* [Listed records]
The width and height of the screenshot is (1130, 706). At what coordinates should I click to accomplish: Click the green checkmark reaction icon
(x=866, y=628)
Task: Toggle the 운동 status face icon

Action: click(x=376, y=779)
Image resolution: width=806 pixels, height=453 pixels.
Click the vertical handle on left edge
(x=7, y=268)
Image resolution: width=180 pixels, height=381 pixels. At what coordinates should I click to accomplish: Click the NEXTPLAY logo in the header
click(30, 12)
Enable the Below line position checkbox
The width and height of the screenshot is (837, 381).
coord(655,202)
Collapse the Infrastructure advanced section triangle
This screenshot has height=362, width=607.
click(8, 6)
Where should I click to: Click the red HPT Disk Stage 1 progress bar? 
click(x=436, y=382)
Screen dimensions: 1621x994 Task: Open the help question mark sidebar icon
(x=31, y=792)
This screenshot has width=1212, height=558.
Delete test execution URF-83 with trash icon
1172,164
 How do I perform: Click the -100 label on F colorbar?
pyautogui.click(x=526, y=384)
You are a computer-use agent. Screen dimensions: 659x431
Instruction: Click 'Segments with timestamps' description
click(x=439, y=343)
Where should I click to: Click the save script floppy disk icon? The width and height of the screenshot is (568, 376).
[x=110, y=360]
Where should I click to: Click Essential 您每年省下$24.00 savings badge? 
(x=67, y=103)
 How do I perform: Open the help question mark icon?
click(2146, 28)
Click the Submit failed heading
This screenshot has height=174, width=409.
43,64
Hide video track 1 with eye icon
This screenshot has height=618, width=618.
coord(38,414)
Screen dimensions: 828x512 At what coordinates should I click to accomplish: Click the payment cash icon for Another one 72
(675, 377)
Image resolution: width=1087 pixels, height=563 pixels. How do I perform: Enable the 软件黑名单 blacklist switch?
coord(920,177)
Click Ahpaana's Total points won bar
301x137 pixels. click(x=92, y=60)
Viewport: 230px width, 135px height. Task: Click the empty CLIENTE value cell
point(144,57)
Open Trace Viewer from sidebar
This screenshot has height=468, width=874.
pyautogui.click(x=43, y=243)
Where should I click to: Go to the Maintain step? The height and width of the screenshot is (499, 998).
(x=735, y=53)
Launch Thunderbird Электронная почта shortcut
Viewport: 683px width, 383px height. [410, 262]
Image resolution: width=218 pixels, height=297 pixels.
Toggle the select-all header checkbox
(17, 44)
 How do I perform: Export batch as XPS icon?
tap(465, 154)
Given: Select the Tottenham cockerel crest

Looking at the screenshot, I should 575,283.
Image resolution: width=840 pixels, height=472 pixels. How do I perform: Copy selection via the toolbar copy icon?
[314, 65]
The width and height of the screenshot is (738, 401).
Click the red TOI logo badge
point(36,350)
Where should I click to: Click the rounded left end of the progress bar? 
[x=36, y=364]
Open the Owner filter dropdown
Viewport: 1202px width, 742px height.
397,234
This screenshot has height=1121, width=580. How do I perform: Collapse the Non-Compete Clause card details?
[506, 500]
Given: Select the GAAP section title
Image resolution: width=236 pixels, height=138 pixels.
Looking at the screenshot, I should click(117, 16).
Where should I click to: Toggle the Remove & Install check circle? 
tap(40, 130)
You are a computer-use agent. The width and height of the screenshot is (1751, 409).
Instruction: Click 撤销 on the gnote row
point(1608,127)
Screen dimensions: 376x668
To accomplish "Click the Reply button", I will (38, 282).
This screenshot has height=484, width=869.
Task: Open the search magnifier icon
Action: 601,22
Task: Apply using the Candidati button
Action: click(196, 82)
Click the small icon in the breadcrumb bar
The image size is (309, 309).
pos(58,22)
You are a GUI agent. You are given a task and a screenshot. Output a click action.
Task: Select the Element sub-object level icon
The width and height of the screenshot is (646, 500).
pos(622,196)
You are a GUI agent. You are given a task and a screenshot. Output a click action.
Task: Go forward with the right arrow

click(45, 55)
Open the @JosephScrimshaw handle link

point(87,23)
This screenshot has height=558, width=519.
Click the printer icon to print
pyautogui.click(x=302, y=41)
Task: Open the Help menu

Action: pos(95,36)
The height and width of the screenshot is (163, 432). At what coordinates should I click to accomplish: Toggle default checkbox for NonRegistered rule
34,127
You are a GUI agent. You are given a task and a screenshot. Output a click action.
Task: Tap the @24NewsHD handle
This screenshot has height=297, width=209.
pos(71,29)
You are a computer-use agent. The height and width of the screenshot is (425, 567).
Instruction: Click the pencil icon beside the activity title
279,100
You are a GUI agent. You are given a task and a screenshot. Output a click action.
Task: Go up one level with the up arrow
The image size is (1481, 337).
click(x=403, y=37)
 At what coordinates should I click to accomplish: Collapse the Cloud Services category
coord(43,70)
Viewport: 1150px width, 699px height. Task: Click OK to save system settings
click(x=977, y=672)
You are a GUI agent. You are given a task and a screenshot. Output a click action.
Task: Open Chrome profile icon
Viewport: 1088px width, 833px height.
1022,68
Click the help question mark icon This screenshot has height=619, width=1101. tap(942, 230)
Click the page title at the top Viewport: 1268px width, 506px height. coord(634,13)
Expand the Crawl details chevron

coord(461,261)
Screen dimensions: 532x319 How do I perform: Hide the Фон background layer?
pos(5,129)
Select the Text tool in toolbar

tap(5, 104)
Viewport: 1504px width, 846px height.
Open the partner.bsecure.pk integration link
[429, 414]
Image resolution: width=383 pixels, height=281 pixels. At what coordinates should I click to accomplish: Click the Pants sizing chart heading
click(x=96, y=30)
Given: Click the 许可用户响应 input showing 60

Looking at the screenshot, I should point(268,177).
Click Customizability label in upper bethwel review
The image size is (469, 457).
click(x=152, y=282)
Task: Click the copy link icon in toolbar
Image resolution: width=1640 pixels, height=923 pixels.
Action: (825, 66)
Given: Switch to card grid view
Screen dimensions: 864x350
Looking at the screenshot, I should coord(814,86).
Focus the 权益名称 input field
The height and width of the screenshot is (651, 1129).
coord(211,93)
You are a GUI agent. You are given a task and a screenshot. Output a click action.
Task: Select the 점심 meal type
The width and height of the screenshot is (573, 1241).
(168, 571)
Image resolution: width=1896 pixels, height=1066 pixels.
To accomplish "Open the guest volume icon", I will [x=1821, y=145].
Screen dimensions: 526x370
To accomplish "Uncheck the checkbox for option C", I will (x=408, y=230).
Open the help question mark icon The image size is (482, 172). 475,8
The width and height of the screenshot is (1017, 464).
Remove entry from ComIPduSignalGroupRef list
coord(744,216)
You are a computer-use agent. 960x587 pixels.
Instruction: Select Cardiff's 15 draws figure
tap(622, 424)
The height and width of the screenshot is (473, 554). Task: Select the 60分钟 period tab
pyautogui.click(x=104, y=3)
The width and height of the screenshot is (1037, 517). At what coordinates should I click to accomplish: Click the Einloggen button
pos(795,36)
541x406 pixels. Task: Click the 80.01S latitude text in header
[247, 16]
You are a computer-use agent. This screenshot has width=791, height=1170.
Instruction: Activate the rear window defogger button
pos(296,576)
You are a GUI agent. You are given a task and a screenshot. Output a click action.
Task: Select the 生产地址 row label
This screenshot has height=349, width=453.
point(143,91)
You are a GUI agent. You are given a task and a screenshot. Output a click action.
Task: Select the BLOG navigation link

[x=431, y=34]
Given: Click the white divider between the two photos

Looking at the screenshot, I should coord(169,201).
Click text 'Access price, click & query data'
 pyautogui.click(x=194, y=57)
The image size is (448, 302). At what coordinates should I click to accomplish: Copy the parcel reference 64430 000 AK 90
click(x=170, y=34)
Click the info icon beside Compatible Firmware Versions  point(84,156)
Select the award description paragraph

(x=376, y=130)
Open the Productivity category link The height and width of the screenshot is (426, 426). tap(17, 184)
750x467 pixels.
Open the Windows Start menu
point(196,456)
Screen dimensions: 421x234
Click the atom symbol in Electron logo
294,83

* [Problem details]
Print the entries verbatim, starting at the line containing "Where should I click to: Go" and ending at the line containing "point(87,23)".

* [Exercise output]
Where should I click to: Go to the Maintain step? The height and width of the screenshot is (499, 998).
(x=735, y=53)
Launch Thunderbird Электронная почта shortcut
Viewport: 683px width, 383px height. [410, 262]
Image resolution: width=218 pixels, height=297 pixels.
Toggle the select-all header checkbox
(17, 44)
 How do I perform: Export batch as XPS icon?
tap(465, 154)
Given: Select the Tottenham cockerel crest

Looking at the screenshot, I should 575,283.
Image resolution: width=840 pixels, height=472 pixels. How do I perform: Copy selection via the toolbar copy icon?
[314, 65]
The width and height of the screenshot is (738, 401).
Click the red TOI logo badge
point(36,350)
Where should I click to: Click the rounded left end of the progress bar? 
[x=36, y=364]
Open the Owner filter dropdown
Viewport: 1202px width, 742px height.
397,234
This screenshot has height=1121, width=580. How do I perform: Collapse the Non-Compete Clause card details?
[506, 500]
Given: Select the GAAP section title
Image resolution: width=236 pixels, height=138 pixels.
Looking at the screenshot, I should click(117, 16).
Where should I click to: Toggle the Remove & Install check circle? 
tap(40, 130)
You are a computer-use agent. The width and height of the screenshot is (1751, 409).
Instruction: Click 撤销 on the gnote row
point(1608,127)
Screen dimensions: 376x668
To accomplish "Click the Reply button", I will (38, 282).
This screenshot has height=484, width=869.
Task: Open the search magnifier icon
Action: 601,22
Task: Apply using the Candidati button
Action: click(196, 82)
Click the small icon in the breadcrumb bar
The image size is (309, 309).
pos(58,22)
You are a GUI agent. You are given a task and a screenshot. Output a click action.
Task: Select the Element sub-object level icon
The width and height of the screenshot is (646, 500).
pos(622,196)
You are a GUI agent. You are given a task and a screenshot. Output a click action.
Task: Go forward with the right arrow

click(45, 55)
Open the @JosephScrimshaw handle link

point(87,23)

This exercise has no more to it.